Content starts

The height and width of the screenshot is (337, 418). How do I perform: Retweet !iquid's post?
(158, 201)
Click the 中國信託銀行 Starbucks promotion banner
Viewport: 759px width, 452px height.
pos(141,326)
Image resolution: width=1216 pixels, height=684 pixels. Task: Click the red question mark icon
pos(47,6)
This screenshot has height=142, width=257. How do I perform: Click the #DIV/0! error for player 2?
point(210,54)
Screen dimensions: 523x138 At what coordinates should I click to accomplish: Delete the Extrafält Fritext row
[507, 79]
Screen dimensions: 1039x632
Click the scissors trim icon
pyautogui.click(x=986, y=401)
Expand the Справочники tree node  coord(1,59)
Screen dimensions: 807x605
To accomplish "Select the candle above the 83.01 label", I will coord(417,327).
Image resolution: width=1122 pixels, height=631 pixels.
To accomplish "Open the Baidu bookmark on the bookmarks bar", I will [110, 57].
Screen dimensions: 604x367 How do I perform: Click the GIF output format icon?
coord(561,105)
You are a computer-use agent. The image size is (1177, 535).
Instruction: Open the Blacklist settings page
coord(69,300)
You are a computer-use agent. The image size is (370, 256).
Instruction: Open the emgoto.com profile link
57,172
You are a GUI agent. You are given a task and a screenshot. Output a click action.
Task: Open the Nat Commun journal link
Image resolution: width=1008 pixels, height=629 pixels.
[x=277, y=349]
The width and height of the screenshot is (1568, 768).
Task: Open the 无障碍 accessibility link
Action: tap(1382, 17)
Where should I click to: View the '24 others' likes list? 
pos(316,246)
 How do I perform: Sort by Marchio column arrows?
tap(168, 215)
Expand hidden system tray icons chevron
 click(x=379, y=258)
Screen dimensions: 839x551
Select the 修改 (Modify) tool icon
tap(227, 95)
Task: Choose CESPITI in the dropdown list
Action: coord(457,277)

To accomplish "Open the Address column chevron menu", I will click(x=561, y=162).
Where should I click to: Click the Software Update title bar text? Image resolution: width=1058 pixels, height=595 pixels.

Content ends

Repeat each record exactly, leaving nothing out.

▸ TASK RESULT
The height and width of the screenshot is (337, 418). How do I perform: Retweet !iquid's post?
(158, 201)
Click the 中國信託銀行 Starbucks promotion banner
Viewport: 759px width, 452px height.
pos(141,326)
Image resolution: width=1216 pixels, height=684 pixels. Task: Click the red question mark icon
pos(47,6)
This screenshot has height=142, width=257. How do I perform: Click the #DIV/0! error for player 2?
point(210,54)
Screen dimensions: 523x138 At what coordinates should I click to accomplish: Delete the Extrafält Fritext row
[507, 79]
Screen dimensions: 1039x632
Click the scissors trim icon
pyautogui.click(x=986, y=401)
Expand the Справочники tree node  coord(1,59)
Screen dimensions: 807x605
To accomplish "Select the candle above the 83.01 label", I will coord(417,327).
Image resolution: width=1122 pixels, height=631 pixels.
To accomplish "Open the Baidu bookmark on the bookmarks bar", I will [110, 57].
Screen dimensions: 604x367 How do I perform: Click the GIF output format icon?
coord(561,105)
You are a computer-use agent. The image size is (1177, 535).
Instruction: Open the Blacklist settings page
coord(69,300)
You are a computer-use agent. The image size is (370, 256).
Instruction: Open the emgoto.com profile link
57,172
You are a GUI agent. You are given a task and a screenshot. Output a click action.
Task: Open the Nat Commun journal link
Image resolution: width=1008 pixels, height=629 pixels.
[x=277, y=349]
The width and height of the screenshot is (1568, 768).
Task: Open the 无障碍 accessibility link
Action: tap(1382, 17)
Where should I click to: View the '24 others' likes list? 
pos(316,246)
 How do I perform: Sort by Marchio column arrows?
tap(168, 215)
Expand hidden system tray icons chevron
 click(x=379, y=258)
Screen dimensions: 839x551
Select the 修改 (Modify) tool icon
tap(227, 95)
Task: Choose CESPITI in the dropdown list
Action: coord(457,277)

To accomplish "Open the Address column chevron menu", I will click(x=561, y=162).
Where should I click to: Click the Software Update title bar text? Image resolution: width=1058 pixels, height=595 pixels.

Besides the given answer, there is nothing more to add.